Ingate Secures VOIP

Announces the world’s first successful completion of an encrypted VOIP call using the approved standard protocol SRTP

March 16, 2006

2 Min Read

SAN JOSE, Calif. -- Ingate® Systems (http://www.ingate.com ), which develops firewall technology and products that enable SIP-based live communication for the enterprise while maintaining control and security at the network edge, and snom, an open systems provider of high quality VoIP business telephones, today announced the world’s first successful completion of an encrypted VoIP call using the approved standard protocol SRTP (Secure Realtime Transfer Protocol).

Ideal for voice traffic, SRTP provides a very high level of security for realtime data with advanced encryption, confidentiality, message authentication, and replay protection. Used with voice data, SRTP provides one of the most secure environments for Internet telephony and VoIP applications available.

To date, only snom and Ingate offer compatible SRTP implementations. The successful completion of interop testing between the two companies offers customers a secure solution for voice traffic: the combination of a snom phone with an Ingate Firewall® ensures a secure, reliable VoIP environment.

snom and Ingate have both incorporated SRTP support to their VoIP products. SRTP was first developed by the Internet Engineering Task Force (IETF) in 2004 as RFC 3711. The SRTP key exchange mechanism used by both vendors is based on the SDP Security Descriptions draft for media streams (sdescriptions). Both companies base their products on the SIP standard, also developed by the IETF. By working to strict IETF specifications, snom and Ingate remain committed to open standards and true interoperability.
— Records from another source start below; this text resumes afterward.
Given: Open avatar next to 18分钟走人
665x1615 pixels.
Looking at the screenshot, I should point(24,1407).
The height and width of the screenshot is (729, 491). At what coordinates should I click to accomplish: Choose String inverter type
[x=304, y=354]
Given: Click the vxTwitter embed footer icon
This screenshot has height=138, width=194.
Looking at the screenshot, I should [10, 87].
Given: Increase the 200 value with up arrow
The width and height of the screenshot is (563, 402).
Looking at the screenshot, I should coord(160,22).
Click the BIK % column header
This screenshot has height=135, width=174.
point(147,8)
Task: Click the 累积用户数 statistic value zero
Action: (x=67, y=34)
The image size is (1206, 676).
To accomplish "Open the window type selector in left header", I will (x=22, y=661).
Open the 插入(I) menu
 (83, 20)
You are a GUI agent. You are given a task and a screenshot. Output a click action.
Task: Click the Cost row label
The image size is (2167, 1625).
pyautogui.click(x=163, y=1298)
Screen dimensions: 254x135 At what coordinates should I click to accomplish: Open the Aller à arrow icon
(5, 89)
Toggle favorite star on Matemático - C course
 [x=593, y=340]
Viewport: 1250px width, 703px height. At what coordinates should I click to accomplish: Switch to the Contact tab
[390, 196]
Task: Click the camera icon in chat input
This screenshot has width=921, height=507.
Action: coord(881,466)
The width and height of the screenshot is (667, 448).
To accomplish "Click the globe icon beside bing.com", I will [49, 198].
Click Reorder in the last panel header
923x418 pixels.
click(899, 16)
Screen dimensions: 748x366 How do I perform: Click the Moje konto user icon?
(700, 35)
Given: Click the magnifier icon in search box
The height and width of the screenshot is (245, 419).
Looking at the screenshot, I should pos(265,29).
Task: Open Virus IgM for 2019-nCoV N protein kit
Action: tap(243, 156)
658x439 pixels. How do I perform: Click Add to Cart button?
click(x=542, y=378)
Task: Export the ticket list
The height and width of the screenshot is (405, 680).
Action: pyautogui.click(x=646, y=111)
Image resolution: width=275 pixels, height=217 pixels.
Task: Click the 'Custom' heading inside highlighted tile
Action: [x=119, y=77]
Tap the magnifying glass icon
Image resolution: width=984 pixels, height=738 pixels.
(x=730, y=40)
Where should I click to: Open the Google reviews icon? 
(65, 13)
"Achieving SRTP interoperability between snom and Ingate Systems marks an important watershed in the evolution of VoIP security," said Michael Knieling, VP Marketing for snom technology, AG. "Single-vendor, proprietary security schemes, developed under wraps, may or may not provide genuine protection. By contrast, standard security strategies receive wide-ranging scrutiny by the developer community, and the process of interoperability testing forces mutual technology disclosure. The result is more robust, provably-secure solutions, and a wider field of options for end users."